* [TO DO] Set down each line from the line holding "The image size is (800, 400)." to the last line of the entries below, exactly, with both ends included and without pictures.

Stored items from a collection
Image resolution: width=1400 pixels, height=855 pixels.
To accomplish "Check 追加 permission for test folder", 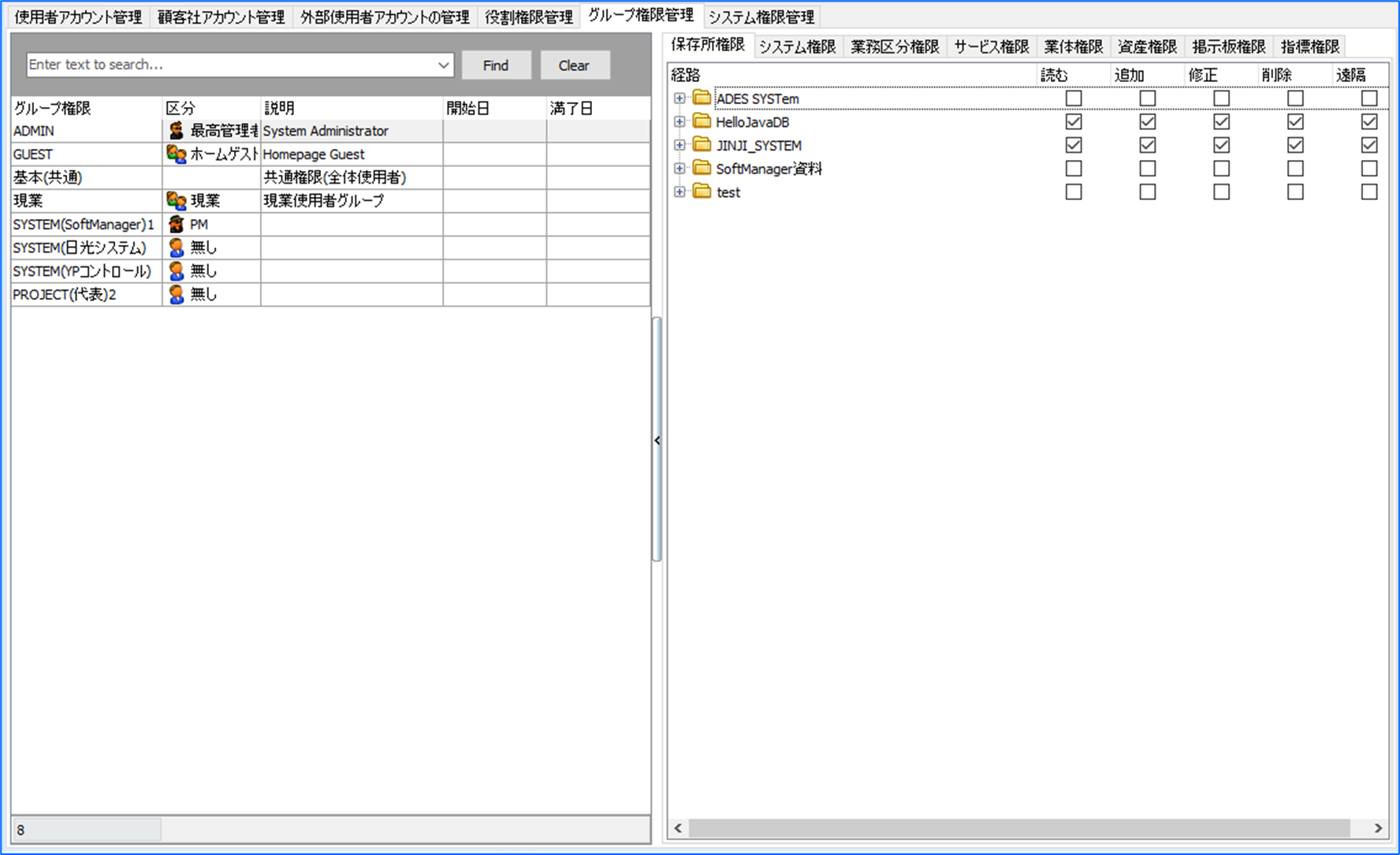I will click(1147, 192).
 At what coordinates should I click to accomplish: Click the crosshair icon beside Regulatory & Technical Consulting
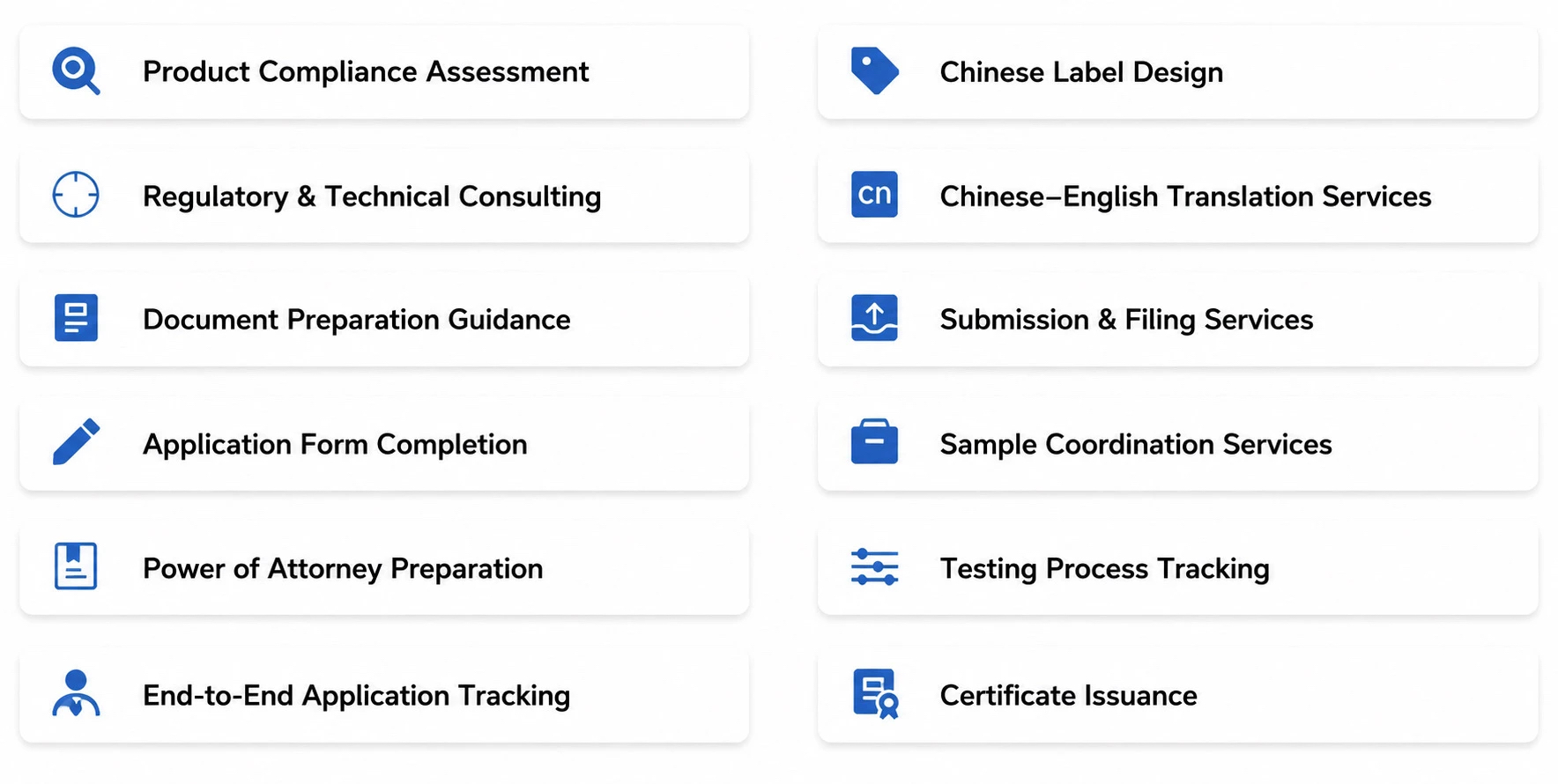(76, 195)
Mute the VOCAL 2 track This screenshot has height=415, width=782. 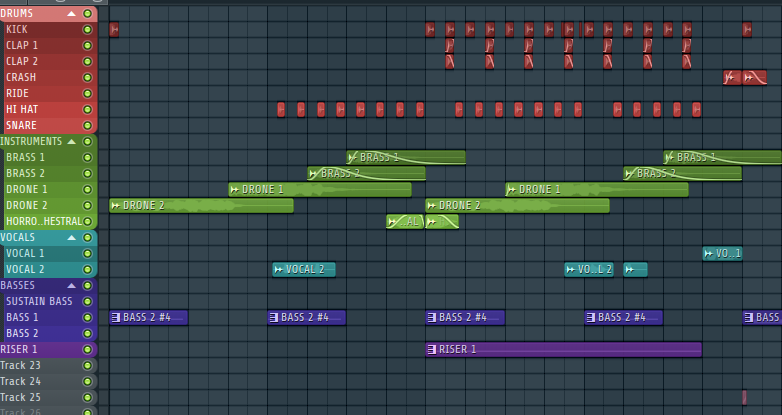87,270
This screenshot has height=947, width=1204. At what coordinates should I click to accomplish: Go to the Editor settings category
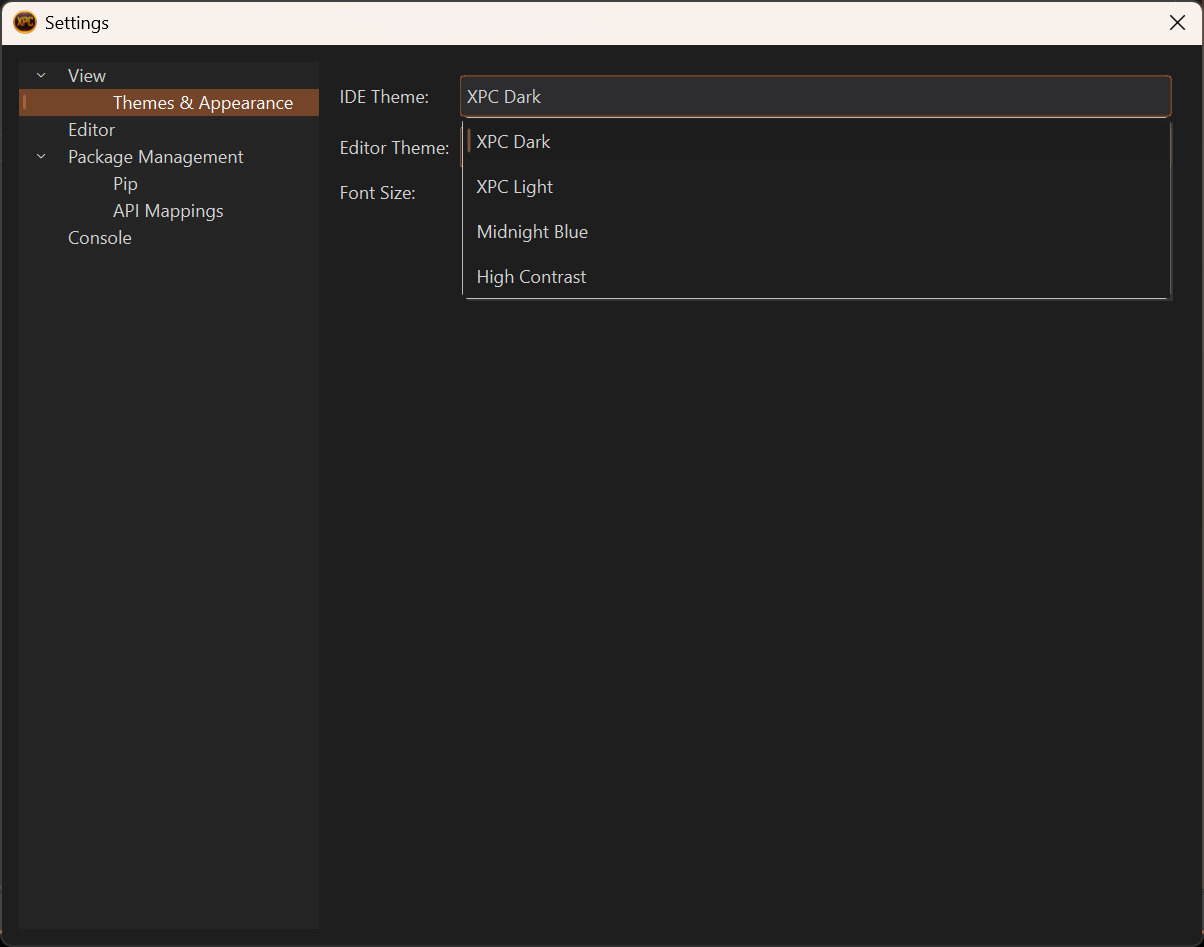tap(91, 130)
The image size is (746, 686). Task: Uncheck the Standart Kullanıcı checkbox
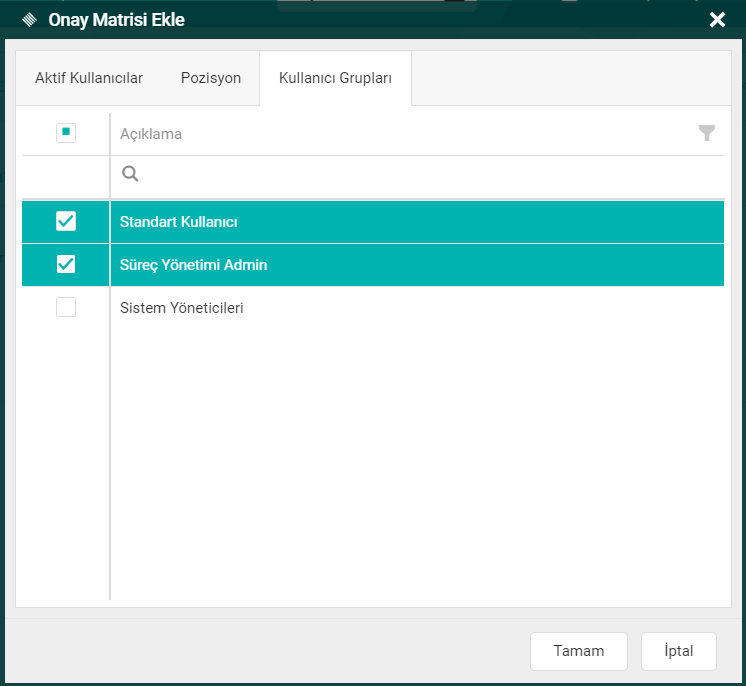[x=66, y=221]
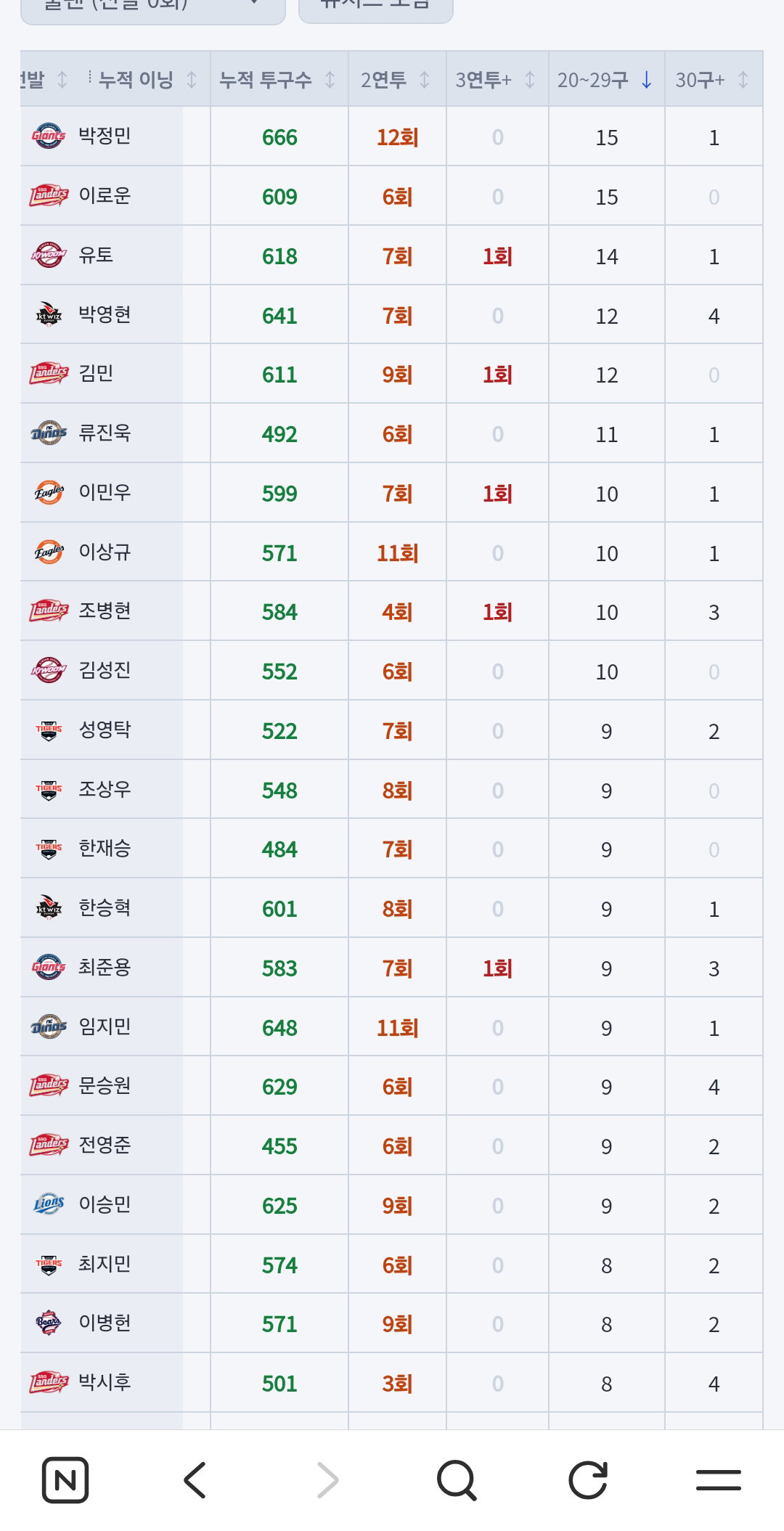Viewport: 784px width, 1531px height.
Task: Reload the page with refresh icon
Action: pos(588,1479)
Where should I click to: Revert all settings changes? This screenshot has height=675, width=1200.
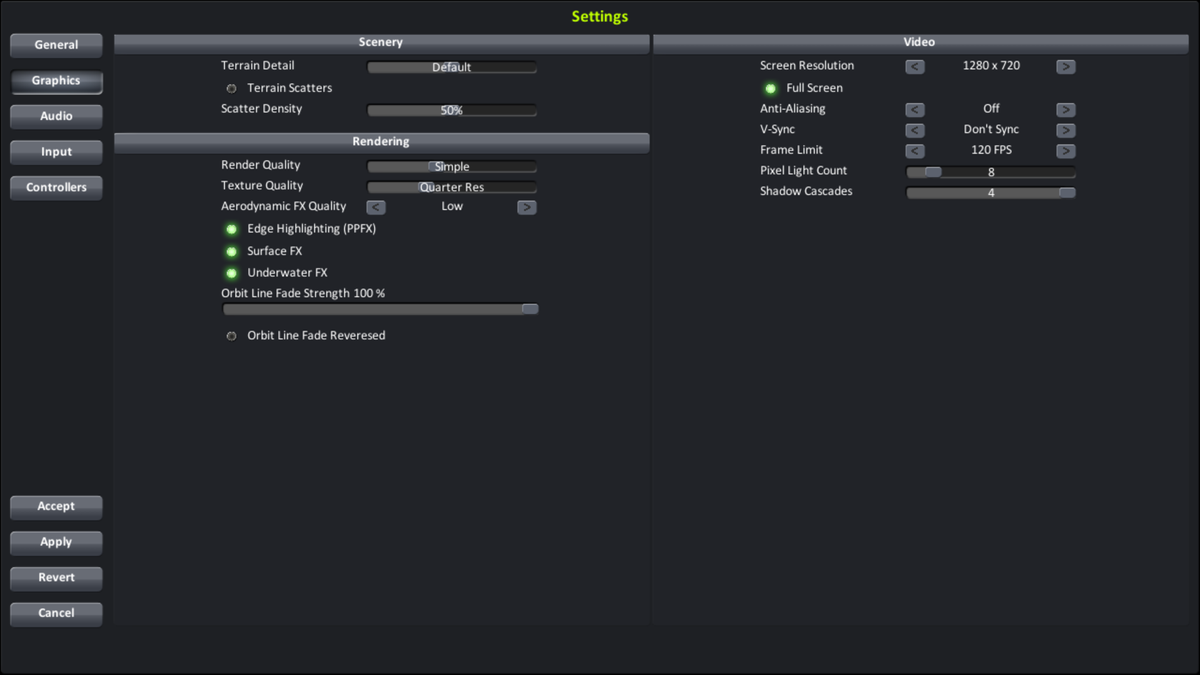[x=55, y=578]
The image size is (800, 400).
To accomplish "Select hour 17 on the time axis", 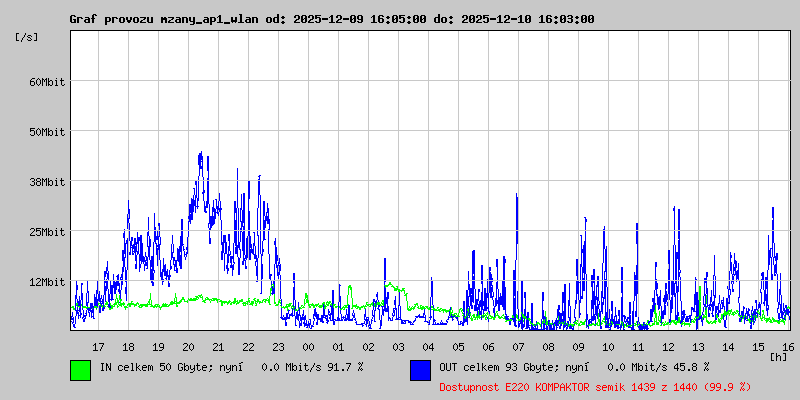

* [ANSWER FOR THIS EXERCISE]
The image size is (800, 400).
To accomplish "Select hour 17 on the time axis", 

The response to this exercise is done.